— Soal Latihan 1 —
Salin ulang bagian teks tentang keamanan yang diawali kata-kata "Keamanan lawan dari" dan diakhiri "mereka dari kebaikan-kebaikan.", lalu ganti "rezeki" dengan "karunia".
— Soal Latihan 2 —
Tolong lanjutkan teks tentang keamanan mulai dari kalimat terakhirnya.

Keamanan lawan dari ketakutan. Keamanan hanya dapat diraih dengan memberikan kekuasaan di muka bumi kepada orang-orang yang beriman dan beramal saleh, serta memperkokoh agama mereka dengen memerintah dan memimpin. Apabila mereka telah memiliki negara, mereka memerintah berdasarkan agama yang diridhai Allah untuk mereka, dan menerapkan hukum-hukumnya di dalam dan di luar negeri, maka mereka akan mengganti rasa takut mereka dengan rasa rasa aman, dan mereka berjuang di jalan-Nya dengan tidak ada rasa takut. Sebagaimana halnya orang-orang beriman sebelum berdirinya negara mereka yang pertama, mereka dahulu teraniaya di muka bumi, mereka dihantui rasa takut akan direnggut oleh manusia, maka Allah menaungi mereka dengan negara ini, menguatkan mereka dengan kemenangan-Nya, dan memberi rezeki kepada mereka dari kebaikan-kebaikan.

[Catatan dari sebuah kumpulan data]
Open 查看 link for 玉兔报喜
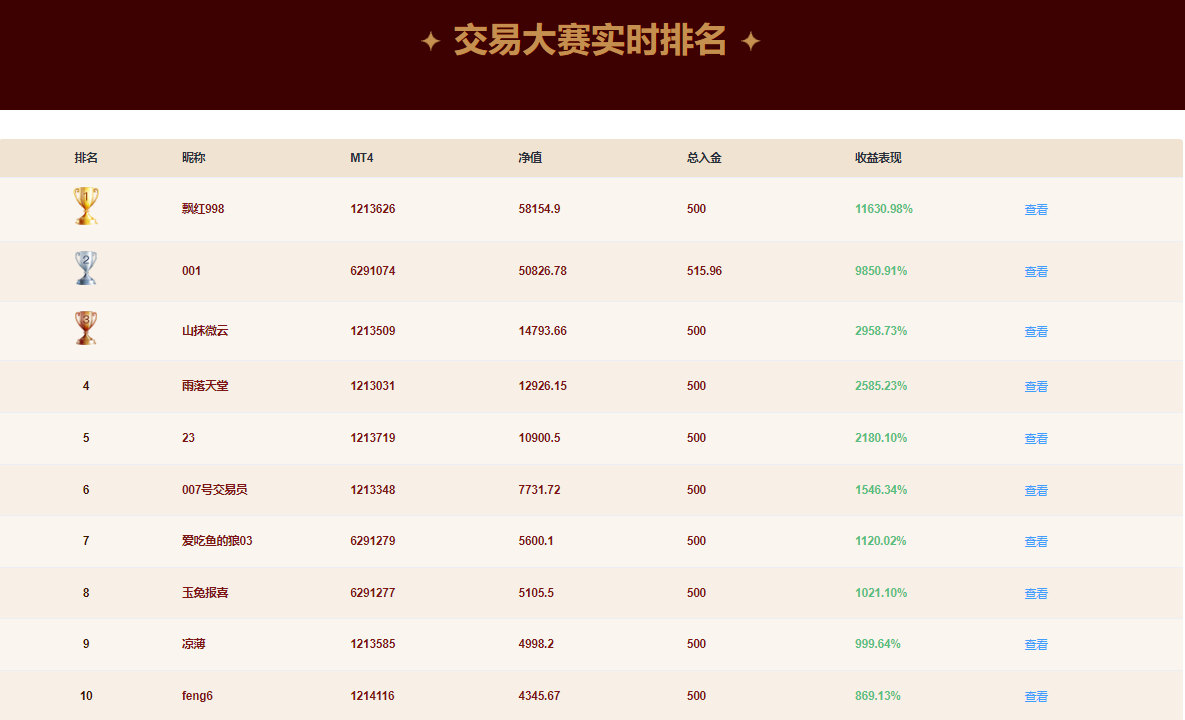This screenshot has width=1185, height=720. (1035, 593)
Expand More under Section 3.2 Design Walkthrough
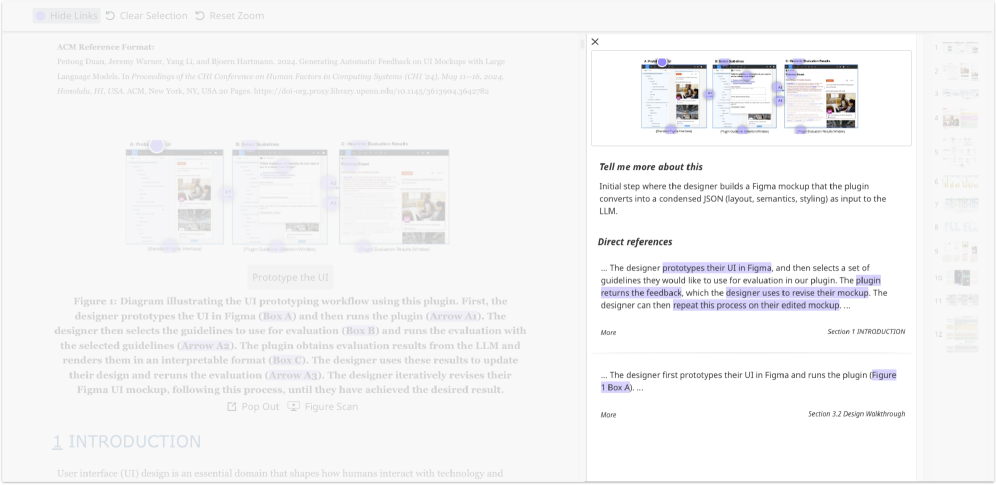 (x=608, y=414)
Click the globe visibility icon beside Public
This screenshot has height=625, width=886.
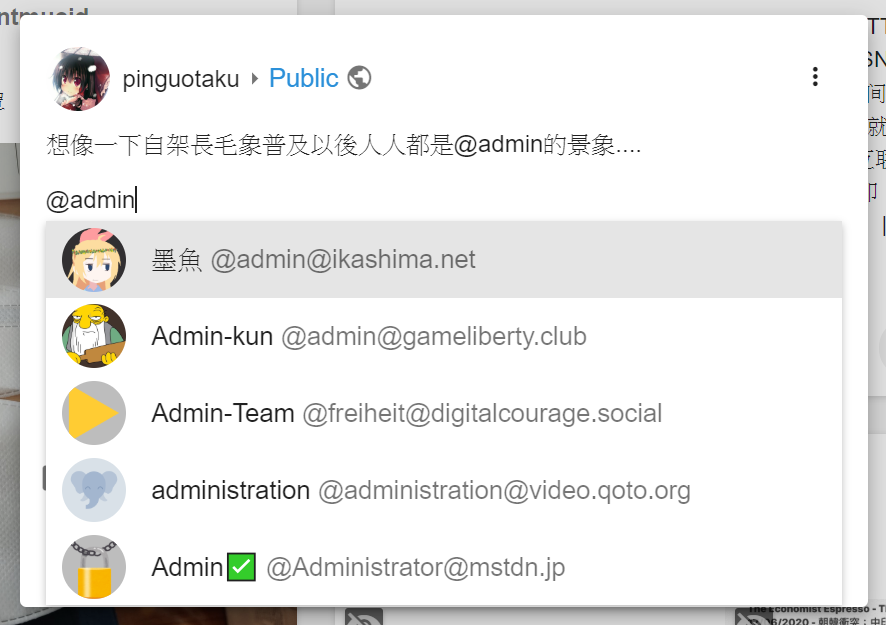click(x=359, y=78)
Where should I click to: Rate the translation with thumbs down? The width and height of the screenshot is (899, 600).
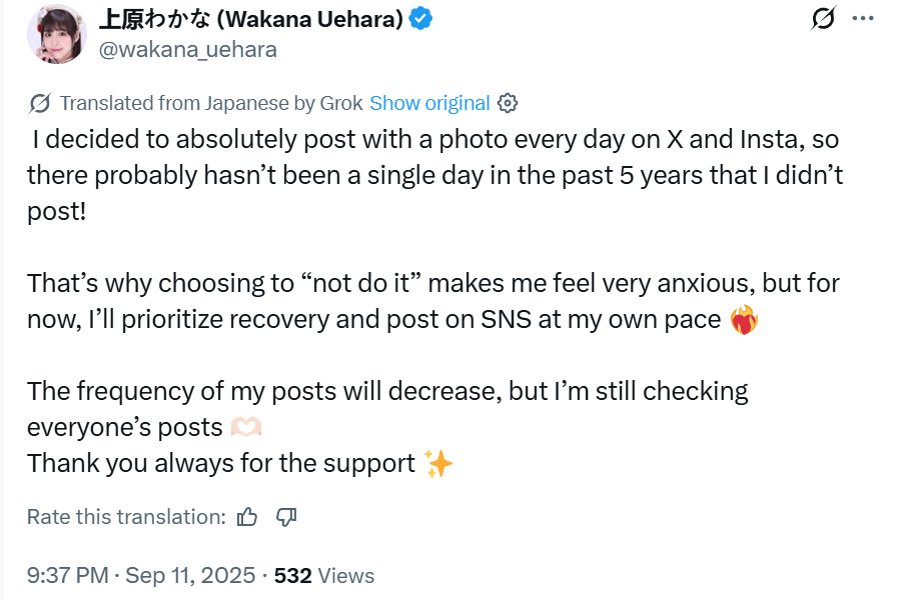pyautogui.click(x=286, y=517)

— Jawaban Latihan 1 —
Keamanan lawan dari ketakutan. Keamanan hanya dapat diraih dengan memberikan kekuasaan di muka bumi kepada orang-orang yang beriman dan beramal saleh, serta memperkokoh agama mereka dengen memerintah dan memimpin. Apabila mereka telah memiliki negara, mereka memerintah berdasarkan agama yang diridhai Allah untuk mereka, dan menerapkan hukum-hukumnya di dalam dan di luar negeri, maka mereka akan mengganti rasa takut mereka dengan rasa rasa aman, dan mereka berjuang di jalan-Nya dengan tidak ada rasa takut. Sebagaimana halnya orang-orang beriman sebelum berdirinya negara mereka yang pertama, mereka dahulu teraniaya di muka bumi, mereka dihantui rasa takut akan direnggut oleh manusia, maka Allah menaungi mereka dengan negara ini, menguatkan mereka dengan kemenangan-Nya, dan memberi karunia kepada mereka dari kebaikan-kebaikan.

— Jawaban Latihan 2 —
Keamanan tidak akan terwujud di dunia kecuali dengan adanya Khilafah Rasyidah kedua ‘ala minhājin nubuwah. Khilafah ini akan menghalangi para penjajah dan mencegah mereka dari menindas dan menjajah bangsa lain, merampok kekayaan mereka, serta menyulut peperangan dan konflik di antara mereka untuk melanggengkan penjajahan mereka. Khilafah akan membebaskan bumi dari kekuasaan yang rusak dan para perusak. [] Al-Ustadz As’ad Manshur
Sumber: alraiah.net, 21/5/2025.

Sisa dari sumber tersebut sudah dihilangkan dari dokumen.